Ağacın bir tarafındaki elma daha kırmızı, diğer tarafındaki elma sarı olabiliyor değil mi? Neden? Bir tarafı daha fazla güneş alıyor o kadar! Aslında bu kadar basit… Ama konu ikili ilişkilere gelince karışmaya başlıyoruz.
İlk aşkımı hatırlıyorum da nasıl da sevgi dilencisi olmuştum. Kendini yok sayarak karşındakini düşünmenin sevgi olduğunu öğrendiğimden bunu gerçek sevgi olarak tanımlıyordum. Uzun bir süre algım ve yönelimim bu olduğu için; canım hayat tabi ki sağ olsun anlamam için rehberler gönderdi.
O yüzden dönüp dolaşıp aynı yere geliyoruz: Kendimizle kurduğumuz ilişkiye. Çünkü kendinizle kurduğunuz ilişki, yaşamla kurduğunuz ilişkinin en derinden yansıması…
Onsuz yaşayamam, asla bırakamam, ölürüm, sen beni tamamlıyorsun ve niceleri sevgi cümlesi değil arkadaşlar! Hepimizi bu hale Hollywood filmleri getirdi kabul edelim ama bunlar köksüz kaynağı belli olmayan su birikintileri…
Hayat, öyle büyük ki her şey olabiliyor, olmaz – gitmez dediğini gitmiş bulabiliyorsun, o yüzden en gerçek sevgi, derin bir kabulde saklı.

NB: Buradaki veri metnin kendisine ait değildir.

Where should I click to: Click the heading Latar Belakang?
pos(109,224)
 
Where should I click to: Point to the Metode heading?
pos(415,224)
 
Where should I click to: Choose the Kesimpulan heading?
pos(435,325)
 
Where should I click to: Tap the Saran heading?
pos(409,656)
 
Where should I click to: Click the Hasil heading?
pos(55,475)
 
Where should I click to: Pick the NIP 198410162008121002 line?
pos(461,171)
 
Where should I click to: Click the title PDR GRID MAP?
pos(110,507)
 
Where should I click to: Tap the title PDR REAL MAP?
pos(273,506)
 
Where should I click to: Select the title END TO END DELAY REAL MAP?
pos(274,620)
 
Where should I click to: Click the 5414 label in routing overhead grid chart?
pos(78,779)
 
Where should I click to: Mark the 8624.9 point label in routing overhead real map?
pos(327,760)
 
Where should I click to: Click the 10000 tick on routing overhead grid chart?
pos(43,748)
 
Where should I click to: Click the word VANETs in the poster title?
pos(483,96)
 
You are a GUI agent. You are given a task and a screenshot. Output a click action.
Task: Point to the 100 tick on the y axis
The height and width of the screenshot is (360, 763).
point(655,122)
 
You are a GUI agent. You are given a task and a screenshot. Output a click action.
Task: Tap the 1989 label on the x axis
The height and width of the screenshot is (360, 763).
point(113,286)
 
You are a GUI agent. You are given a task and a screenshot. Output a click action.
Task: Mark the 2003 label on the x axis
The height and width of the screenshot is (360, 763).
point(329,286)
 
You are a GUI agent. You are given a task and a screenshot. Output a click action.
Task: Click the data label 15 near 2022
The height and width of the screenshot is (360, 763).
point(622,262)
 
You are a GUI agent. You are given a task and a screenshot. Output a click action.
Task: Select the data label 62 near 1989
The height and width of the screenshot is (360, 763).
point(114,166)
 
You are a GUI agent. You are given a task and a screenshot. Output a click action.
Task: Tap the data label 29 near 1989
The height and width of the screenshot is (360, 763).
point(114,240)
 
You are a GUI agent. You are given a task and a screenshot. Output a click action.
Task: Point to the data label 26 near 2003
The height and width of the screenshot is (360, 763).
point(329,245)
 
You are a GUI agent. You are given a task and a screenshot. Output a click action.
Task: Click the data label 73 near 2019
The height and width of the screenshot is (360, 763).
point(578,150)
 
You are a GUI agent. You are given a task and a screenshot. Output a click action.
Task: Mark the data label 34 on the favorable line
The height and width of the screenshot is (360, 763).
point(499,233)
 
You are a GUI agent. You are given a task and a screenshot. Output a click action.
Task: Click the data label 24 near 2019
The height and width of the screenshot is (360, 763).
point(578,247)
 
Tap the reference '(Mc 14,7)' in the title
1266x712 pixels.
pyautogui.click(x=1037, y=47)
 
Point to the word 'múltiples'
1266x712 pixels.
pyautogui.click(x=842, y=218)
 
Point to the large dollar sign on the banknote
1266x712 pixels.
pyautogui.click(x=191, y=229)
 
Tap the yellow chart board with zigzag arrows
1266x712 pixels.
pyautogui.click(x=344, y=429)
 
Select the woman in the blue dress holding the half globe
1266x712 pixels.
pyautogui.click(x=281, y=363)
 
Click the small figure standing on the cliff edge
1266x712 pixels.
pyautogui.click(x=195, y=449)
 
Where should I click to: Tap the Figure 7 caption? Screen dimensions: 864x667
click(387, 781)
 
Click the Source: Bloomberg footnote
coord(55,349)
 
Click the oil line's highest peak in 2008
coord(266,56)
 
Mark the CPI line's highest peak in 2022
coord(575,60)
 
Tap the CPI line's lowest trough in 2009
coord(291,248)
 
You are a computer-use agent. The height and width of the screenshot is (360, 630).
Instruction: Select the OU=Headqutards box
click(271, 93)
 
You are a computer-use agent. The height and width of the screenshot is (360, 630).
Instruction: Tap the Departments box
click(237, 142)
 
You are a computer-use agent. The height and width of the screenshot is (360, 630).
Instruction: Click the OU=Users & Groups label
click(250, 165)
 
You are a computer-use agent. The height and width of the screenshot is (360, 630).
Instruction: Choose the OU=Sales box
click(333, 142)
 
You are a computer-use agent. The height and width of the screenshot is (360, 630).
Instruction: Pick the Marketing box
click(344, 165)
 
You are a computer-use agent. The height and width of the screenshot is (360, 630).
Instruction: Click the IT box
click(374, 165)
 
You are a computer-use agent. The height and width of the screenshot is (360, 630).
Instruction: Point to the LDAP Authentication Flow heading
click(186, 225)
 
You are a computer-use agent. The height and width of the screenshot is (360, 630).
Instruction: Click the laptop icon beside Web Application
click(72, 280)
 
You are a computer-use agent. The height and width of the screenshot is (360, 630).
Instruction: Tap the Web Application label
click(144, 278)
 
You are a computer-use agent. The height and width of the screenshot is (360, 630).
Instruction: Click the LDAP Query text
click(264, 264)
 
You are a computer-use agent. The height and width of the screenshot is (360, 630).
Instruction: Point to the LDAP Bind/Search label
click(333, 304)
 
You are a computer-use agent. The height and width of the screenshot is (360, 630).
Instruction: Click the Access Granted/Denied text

Bu bir ağacın her sonbahar ayında yapraklarını toprağa nazikçe bırakmasındaki, baş döndüren sevgi değil mi? Yaprak, ben dalımda kalacağım diye sızlanır mı? Bilir ki, çok büyük bir şeyin parçası olmaya nerede nasıl olursa olsun devam edecektir.
Peki, konu biz olunca neden sıkı sıkı tutunuruz? Avuç içini sıkı sıkıya tutarak yaptığımız ne sizce? Avuç içinde sıkı sıkıya bir şeyi tutmaya çalışmak, eninde sonunda elimize zarar verir, oysa başka bir seçenek her daim vardır, sıkışmadan biraz genişleterek avuç içini açmak. Hem alıcı, hem de verici de olabileceğimiz o alanın içinde köklenebilme cesareti.
Her nefeste bana yeni yaşam veren Varoluş, her boşalan nefeste onu alıyordu.
Sağlıklı ilişkiler tek kökten çıkan iki ağaç değildir, iki ayrı kökten çıkan güçlü ağaçlardır. Birbirlerine karda, yağmurda destek olup, güneşin keyfini sürerler. Biri diğerine senin yüzünden güneşi az alıyorum ya da senin yüzünden daha az meyve veriyorum demez. Birbirlerinin gerçeklerini görmeleri destek olmaları için yeterlidir.
"Sensiz yaşayamam".
"Beni tamamlıyorsun".
"Sensiz ben hiçim".
"Beni asla terk etme".
Bunları kendinize söylemekten çekinmeyin! İşte o zaman güçlü, heybetli ve köklü ağaçlar olup, bizim gibi başka ağaçlarla sağlıklı ilişkiye girebiliriz.